Friday, October 12, 2007

Fumble #1

#1: Saying yes when I should say no. (Please don't say I told you so.) I have tried to be super mom and there ain't nothin' super about my underclothes anymore! Let me explain. I used to have Superwoman underoos when I was a kid. The underwear and camisole turned me super human. At least they made me look super human and that boosted my ego. My $18 push up bra and 5 pack of Hanes briefs just don't seem to have the same effect. Besides the obvious 25 plus years and having 2 kids, my "underoos" these days don't make me feel so super. Neither does missing God.

I pray and I ask the Lord to direct my steps. Yet sometimes I feel like following a pillar of fire would be easier than discerning a yes, no or wait from a still, small voice. I constantly question was that me or was that God? Was that from Him or was that idea from the chocolate I ate before bed last night. I get it right sometimes. I get it wrong a lot. I get frustrated trying to figure it all out a lot. I seek and ask for wisdom and sometimes its as though I get more confused. I can't really figure this out and probably never will. What I do know today is that yesterday I thought it was a yes. I said yes. Today, I feel as no would have been a better choice because the yes was really not best. Confused?? Me too.

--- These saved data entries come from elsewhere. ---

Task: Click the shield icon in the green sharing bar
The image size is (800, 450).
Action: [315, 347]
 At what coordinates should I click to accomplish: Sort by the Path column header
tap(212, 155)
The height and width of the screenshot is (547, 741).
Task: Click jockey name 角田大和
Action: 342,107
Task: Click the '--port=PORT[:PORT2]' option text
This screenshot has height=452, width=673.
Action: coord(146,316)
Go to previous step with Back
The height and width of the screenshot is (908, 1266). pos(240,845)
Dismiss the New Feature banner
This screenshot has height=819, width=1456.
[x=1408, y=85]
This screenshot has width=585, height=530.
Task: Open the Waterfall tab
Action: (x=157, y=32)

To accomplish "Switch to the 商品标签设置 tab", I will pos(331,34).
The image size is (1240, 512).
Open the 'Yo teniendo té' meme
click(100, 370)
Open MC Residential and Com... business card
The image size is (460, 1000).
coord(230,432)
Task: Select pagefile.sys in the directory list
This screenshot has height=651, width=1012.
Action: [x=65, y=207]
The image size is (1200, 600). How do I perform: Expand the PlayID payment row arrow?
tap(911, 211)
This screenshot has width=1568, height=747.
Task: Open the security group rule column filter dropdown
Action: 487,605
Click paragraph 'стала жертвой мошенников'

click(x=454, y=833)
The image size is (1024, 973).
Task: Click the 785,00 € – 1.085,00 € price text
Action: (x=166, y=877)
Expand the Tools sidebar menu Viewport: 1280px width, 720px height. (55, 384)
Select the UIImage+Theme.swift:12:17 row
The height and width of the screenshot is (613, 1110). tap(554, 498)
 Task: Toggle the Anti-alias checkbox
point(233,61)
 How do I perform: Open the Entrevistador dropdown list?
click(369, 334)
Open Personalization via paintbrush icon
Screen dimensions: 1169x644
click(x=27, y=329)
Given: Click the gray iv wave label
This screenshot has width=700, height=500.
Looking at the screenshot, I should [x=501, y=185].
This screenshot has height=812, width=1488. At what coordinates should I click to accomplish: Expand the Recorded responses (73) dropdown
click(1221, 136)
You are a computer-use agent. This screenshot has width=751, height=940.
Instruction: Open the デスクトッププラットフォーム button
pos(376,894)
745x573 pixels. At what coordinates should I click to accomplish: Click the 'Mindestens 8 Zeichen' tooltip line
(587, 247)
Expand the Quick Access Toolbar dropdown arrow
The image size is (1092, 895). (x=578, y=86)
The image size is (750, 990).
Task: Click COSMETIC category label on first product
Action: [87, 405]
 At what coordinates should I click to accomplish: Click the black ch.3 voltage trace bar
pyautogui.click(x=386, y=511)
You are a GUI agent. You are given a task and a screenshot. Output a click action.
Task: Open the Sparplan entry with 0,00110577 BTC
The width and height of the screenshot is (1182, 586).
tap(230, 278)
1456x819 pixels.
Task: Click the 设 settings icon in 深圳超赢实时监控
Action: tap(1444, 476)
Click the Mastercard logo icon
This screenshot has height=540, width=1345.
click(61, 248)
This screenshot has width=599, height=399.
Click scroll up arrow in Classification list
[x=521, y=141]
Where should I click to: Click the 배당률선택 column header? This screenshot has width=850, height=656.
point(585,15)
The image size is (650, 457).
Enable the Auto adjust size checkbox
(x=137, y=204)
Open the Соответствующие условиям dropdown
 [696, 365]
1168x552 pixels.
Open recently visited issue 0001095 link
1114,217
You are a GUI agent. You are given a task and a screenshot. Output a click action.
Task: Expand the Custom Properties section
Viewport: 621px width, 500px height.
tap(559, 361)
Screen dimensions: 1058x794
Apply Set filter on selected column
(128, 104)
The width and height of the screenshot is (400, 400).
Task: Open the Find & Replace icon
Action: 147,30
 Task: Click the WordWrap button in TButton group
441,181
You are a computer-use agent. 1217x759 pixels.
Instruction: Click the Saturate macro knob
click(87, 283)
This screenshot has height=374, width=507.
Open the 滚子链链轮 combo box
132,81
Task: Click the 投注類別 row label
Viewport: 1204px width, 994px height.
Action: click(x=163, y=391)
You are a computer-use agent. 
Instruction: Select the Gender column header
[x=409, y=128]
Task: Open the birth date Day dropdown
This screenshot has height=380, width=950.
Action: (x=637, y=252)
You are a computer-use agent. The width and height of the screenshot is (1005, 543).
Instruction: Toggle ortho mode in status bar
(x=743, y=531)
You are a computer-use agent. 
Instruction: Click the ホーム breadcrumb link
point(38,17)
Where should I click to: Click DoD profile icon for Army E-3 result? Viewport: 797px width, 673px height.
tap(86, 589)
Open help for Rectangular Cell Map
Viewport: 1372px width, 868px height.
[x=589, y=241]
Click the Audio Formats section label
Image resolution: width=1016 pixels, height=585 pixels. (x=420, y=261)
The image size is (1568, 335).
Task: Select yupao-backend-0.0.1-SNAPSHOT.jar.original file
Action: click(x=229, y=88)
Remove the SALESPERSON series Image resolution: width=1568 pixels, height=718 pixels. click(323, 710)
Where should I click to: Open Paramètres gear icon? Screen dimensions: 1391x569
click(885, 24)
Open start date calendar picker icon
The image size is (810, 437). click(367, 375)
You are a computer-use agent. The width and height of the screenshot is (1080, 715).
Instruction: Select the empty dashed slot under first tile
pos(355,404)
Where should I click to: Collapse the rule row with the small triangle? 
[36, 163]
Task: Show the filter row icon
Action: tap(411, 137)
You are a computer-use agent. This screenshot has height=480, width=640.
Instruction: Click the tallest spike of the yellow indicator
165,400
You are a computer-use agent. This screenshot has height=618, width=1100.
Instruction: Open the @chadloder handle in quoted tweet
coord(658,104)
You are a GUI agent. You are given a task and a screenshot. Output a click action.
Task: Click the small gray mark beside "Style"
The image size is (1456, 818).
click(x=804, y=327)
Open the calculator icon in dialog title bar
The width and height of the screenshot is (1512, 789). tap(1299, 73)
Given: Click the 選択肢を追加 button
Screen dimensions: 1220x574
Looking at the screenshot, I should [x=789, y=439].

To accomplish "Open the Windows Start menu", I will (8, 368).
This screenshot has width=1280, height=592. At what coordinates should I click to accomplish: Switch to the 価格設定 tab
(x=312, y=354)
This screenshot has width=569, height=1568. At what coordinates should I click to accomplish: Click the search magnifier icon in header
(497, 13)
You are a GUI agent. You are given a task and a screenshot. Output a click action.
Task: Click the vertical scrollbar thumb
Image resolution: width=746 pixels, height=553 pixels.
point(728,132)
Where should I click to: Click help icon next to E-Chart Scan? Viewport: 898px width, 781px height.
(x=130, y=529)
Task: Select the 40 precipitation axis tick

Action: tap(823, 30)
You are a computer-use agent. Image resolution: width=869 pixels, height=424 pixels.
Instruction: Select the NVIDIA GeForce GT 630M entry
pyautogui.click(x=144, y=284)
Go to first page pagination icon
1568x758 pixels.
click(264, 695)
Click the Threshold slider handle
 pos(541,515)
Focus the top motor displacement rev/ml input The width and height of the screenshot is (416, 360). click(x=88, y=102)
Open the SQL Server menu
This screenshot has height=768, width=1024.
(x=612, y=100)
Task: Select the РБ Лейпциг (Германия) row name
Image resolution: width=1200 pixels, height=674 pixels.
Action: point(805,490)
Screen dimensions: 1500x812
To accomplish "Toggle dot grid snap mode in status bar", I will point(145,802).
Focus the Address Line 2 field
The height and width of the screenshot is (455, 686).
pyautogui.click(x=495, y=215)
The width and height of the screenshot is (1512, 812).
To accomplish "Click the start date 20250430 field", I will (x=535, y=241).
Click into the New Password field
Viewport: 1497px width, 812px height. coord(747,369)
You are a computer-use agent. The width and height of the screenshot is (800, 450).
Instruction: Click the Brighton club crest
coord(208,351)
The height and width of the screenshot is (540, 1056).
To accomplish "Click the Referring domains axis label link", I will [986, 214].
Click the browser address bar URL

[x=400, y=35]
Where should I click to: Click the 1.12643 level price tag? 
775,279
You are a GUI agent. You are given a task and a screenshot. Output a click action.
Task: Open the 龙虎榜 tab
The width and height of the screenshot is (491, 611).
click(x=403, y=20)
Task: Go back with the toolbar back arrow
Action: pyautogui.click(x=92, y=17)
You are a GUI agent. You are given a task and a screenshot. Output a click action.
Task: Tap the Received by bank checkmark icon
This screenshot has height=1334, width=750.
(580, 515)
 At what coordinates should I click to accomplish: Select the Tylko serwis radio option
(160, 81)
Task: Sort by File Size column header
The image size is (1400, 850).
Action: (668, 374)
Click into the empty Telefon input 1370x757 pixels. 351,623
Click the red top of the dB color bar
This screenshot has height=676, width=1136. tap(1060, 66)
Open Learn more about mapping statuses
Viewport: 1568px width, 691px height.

I'm a mom, a pastor's wife and a girl who fumbles and bumbles through this life just trying to hear from God and do my best without the help of my underoos. Sometimes my best is pathetic at most. Today, I have decided that what it seems like or what it looks like to me really doesn't matter. I am on a journey towards God to figure out how to get into His Presence and "park it," as my mom would say, for good. I long to find that hemmed in place where I can encounter Jesus face to face. A relationship where there are no questions of what was said because it will be understood.

God help me. That's all I can pray here. Sometimes I say yes thinking that is right. Sometimes I say no with a regret. As I continue on in my walk, help me to hear you. Teach me what it is to do this thing together. Show me how to walk in your truth. Guide me each moment by the power of your Holy Spirit. Remove the wax from my spiritual ears and help me develop listening skills. Thank you Lord that you don't give up. You don't give me up. I fail so often and yet you remain. I am not deserving of your grace and yet you hold it out so tenderly. Thank you precious Father. Let us begin again. In your most Holy name, Amen.